- **Work required**
Restate exactly, and only, the lines spanning from the one with "The height and width of the screenshot is (419, 534)." to the end of the records below.
---------- Listed records ----------
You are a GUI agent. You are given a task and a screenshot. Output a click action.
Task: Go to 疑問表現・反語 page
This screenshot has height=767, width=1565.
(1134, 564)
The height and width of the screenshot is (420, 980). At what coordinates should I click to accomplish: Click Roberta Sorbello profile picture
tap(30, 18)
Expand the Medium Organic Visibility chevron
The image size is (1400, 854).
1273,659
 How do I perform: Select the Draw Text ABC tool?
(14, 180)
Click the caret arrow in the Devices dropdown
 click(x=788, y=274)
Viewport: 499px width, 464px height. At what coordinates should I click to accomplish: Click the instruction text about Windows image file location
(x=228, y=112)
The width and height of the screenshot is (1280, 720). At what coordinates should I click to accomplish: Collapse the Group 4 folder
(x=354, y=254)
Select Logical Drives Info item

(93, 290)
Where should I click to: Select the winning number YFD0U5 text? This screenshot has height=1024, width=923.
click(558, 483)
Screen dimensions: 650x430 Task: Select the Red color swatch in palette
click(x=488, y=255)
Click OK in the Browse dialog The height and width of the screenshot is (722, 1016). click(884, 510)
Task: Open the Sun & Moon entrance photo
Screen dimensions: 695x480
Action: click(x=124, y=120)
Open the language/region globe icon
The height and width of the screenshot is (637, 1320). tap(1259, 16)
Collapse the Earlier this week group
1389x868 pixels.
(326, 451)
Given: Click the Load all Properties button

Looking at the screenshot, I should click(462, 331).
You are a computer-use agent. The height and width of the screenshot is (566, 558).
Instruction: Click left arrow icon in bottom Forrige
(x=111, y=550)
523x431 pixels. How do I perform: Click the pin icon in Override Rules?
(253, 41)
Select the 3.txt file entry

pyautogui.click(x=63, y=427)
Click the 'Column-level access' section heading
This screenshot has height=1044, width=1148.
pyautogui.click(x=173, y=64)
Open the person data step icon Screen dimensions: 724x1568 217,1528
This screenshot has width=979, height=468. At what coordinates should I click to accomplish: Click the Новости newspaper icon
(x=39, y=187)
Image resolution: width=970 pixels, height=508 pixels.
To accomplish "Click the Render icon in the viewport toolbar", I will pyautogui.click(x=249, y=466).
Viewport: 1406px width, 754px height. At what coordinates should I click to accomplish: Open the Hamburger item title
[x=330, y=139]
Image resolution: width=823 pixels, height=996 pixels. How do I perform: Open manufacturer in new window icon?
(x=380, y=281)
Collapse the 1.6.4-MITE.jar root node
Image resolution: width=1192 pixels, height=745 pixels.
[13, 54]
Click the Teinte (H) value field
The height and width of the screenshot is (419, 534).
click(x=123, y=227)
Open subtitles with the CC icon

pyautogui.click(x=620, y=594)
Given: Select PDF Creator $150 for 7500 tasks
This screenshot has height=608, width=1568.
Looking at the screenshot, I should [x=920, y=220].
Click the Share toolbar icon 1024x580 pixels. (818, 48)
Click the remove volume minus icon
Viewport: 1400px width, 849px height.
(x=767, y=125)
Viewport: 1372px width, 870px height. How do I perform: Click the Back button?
----------
- **Output for this exercise**
The height and width of the screenshot is (419, 534).
click(x=123, y=227)
Open subtitles with the CC icon

pyautogui.click(x=620, y=594)
Given: Select PDF Creator $150 for 7500 tasks
This screenshot has height=608, width=1568.
Looking at the screenshot, I should [x=920, y=220].
Click the Share toolbar icon 1024x580 pixels. (818, 48)
Click the remove volume minus icon
Viewport: 1400px width, 849px height.
(x=767, y=125)
Viewport: 1372px width, 870px height. How do I perform: Click the Back button?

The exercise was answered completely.